==== Dataset extract ====

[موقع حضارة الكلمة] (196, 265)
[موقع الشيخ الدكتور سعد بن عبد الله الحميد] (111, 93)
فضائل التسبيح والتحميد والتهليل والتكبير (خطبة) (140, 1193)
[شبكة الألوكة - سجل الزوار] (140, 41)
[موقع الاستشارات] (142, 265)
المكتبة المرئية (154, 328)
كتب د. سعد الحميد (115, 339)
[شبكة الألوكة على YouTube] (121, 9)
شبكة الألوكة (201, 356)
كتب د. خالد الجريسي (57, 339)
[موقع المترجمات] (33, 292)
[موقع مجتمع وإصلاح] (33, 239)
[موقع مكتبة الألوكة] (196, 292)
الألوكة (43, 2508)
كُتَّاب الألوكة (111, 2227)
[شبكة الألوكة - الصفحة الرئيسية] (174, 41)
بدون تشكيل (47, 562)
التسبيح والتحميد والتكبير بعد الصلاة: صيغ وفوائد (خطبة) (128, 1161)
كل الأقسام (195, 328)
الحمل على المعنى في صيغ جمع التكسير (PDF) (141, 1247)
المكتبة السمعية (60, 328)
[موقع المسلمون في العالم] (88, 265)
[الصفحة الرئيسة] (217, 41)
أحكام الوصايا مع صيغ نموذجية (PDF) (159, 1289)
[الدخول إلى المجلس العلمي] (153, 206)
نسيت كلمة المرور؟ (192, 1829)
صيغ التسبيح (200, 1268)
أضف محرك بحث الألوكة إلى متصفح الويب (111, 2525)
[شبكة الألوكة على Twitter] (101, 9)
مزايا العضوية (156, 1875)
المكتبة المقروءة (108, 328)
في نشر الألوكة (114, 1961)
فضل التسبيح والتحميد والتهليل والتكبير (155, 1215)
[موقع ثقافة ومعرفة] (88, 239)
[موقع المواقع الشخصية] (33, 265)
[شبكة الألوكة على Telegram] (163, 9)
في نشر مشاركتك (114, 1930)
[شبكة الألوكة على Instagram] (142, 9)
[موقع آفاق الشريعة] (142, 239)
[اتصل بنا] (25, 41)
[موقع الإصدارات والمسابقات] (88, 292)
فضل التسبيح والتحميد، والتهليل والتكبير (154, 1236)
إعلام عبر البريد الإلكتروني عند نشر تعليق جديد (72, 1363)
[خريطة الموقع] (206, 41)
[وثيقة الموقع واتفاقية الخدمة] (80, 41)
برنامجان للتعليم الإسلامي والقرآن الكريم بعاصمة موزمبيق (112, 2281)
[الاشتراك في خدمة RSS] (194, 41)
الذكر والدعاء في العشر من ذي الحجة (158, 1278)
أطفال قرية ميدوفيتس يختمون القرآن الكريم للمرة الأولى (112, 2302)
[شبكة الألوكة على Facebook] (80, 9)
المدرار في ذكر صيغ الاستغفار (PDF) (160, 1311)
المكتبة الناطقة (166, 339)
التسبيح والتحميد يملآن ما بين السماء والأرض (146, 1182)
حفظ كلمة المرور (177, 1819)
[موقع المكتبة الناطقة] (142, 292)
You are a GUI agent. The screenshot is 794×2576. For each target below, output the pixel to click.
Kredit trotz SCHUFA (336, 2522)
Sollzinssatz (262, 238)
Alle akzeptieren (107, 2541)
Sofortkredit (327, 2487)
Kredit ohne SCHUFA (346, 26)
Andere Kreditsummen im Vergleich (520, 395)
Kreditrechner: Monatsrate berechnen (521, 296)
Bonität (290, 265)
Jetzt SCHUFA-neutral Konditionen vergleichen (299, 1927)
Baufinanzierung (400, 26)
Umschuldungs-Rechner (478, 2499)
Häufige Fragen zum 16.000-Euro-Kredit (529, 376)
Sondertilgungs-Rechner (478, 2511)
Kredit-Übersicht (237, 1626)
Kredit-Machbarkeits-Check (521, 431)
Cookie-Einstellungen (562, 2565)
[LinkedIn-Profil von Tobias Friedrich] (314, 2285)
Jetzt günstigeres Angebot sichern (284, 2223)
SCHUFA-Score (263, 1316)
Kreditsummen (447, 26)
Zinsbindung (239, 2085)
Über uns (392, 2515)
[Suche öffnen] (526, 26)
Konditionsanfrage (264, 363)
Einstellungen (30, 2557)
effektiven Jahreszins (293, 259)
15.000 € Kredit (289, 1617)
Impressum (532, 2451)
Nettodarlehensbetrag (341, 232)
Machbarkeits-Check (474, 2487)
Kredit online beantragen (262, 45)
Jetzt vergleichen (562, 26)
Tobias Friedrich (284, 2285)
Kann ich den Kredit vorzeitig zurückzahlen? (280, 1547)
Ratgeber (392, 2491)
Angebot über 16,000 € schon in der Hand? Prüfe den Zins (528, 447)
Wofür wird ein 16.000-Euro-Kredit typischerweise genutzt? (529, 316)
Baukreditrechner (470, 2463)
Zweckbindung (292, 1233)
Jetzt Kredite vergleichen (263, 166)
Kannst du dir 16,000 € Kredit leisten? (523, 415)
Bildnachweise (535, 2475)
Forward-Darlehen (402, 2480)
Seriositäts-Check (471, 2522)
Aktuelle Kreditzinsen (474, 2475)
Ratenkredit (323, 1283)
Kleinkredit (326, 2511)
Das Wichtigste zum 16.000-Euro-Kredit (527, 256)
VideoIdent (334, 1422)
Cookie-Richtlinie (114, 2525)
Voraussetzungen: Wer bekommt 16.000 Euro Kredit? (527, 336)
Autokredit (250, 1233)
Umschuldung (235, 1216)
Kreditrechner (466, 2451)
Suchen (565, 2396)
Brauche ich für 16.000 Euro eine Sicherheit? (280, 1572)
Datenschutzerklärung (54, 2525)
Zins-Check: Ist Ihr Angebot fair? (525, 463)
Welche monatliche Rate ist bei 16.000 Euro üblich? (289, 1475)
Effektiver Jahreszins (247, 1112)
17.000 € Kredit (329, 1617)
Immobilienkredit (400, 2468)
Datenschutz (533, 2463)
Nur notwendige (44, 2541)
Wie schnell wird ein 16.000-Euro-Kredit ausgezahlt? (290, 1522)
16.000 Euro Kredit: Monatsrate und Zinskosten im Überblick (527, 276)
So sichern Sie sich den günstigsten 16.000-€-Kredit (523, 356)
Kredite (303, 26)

====

## Work instruction
Taking the entries above, restate exactly those lines that fall between the line with "نسيت كلمة المرور؟ (192, 1829)" and the line with "في نشر الألوكة (114, 1961)", keeping both of those lines too.

## Solution for this exercise
نسيت كلمة المرور؟ (192, 1829)
صيغ التسبيح (200, 1268)
أضف محرك بحث الألوكة إلى متصفح الويب (111, 2525)
[شبكة الألوكة على Twitter] (101, 9)
مزايا العضوية (156, 1875)
المكتبة المقروءة (108, 328)
في نشر الألوكة (114, 1961)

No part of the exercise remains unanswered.